Task instructions ▸ Return all the records, each one exactly as given.

[Collection entries]
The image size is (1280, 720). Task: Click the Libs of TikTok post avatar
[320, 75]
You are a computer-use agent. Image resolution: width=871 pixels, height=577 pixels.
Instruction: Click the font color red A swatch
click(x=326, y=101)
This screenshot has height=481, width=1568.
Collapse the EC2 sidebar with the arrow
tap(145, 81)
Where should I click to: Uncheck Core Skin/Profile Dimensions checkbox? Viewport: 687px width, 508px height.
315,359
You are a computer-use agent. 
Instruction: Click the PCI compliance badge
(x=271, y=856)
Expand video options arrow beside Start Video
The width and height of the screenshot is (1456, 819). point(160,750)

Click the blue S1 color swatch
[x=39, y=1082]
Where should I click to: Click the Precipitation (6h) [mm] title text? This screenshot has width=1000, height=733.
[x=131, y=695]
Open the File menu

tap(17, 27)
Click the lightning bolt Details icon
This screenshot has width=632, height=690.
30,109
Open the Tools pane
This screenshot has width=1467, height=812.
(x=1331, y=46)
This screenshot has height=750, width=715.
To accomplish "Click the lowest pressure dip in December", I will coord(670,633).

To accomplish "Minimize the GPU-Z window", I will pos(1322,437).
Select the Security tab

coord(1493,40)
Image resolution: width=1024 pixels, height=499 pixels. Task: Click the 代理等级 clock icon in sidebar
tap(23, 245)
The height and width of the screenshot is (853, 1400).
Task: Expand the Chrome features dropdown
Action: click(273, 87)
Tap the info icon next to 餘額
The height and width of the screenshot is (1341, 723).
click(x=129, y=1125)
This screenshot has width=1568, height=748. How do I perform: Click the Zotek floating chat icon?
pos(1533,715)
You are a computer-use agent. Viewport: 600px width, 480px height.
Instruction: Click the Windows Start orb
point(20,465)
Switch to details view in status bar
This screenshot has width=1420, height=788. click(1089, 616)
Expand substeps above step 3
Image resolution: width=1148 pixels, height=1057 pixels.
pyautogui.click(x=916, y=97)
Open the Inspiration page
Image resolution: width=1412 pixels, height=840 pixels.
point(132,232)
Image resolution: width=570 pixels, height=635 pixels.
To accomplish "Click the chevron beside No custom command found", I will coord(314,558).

Result for this exercise ▸
The image size is (1280, 720). Task: Click the Libs of TikTok post avatar
[320, 75]
You are a computer-use agent. Image resolution: width=871 pixels, height=577 pixels.
Instruction: Click the font color red A swatch
click(x=326, y=101)
This screenshot has height=481, width=1568.
Collapse the EC2 sidebar with the arrow
tap(145, 81)
Where should I click to: Uncheck Core Skin/Profile Dimensions checkbox? Viewport: 687px width, 508px height.
315,359
You are a computer-use agent. 
Instruction: Click the PCI compliance badge
(x=271, y=856)
Expand video options arrow beside Start Video
The width and height of the screenshot is (1456, 819). point(160,750)

Click the blue S1 color swatch
[x=39, y=1082]
Where should I click to: Click the Precipitation (6h) [mm] title text? This screenshot has width=1000, height=733.
[x=131, y=695]
Open the File menu

tap(17, 27)
Click the lightning bolt Details icon
This screenshot has width=632, height=690.
30,109
Open the Tools pane
This screenshot has width=1467, height=812.
(x=1331, y=46)
This screenshot has height=750, width=715.
To accomplish "Click the lowest pressure dip in December", I will coord(670,633).

To accomplish "Minimize the GPU-Z window", I will pos(1322,437).
Select the Security tab

coord(1493,40)
Image resolution: width=1024 pixels, height=499 pixels. Task: Click the 代理等级 clock icon in sidebar
tap(23, 245)
The height and width of the screenshot is (853, 1400).
Task: Expand the Chrome features dropdown
Action: click(273, 87)
Tap the info icon next to 餘額
The height and width of the screenshot is (1341, 723).
click(x=129, y=1125)
This screenshot has width=1568, height=748. How do I perform: Click the Zotek floating chat icon?
pos(1533,715)
You are a computer-use agent. Viewport: 600px width, 480px height.
Instruction: Click the Windows Start orb
point(20,465)
Switch to details view in status bar
This screenshot has width=1420, height=788. click(1089, 616)
Expand substeps above step 3
Image resolution: width=1148 pixels, height=1057 pixels.
pyautogui.click(x=916, y=97)
Open the Inspiration page
Image resolution: width=1412 pixels, height=840 pixels.
point(132,232)
Image resolution: width=570 pixels, height=635 pixels.
To accomplish "Click the chevron beside No custom command found", I will coord(314,558).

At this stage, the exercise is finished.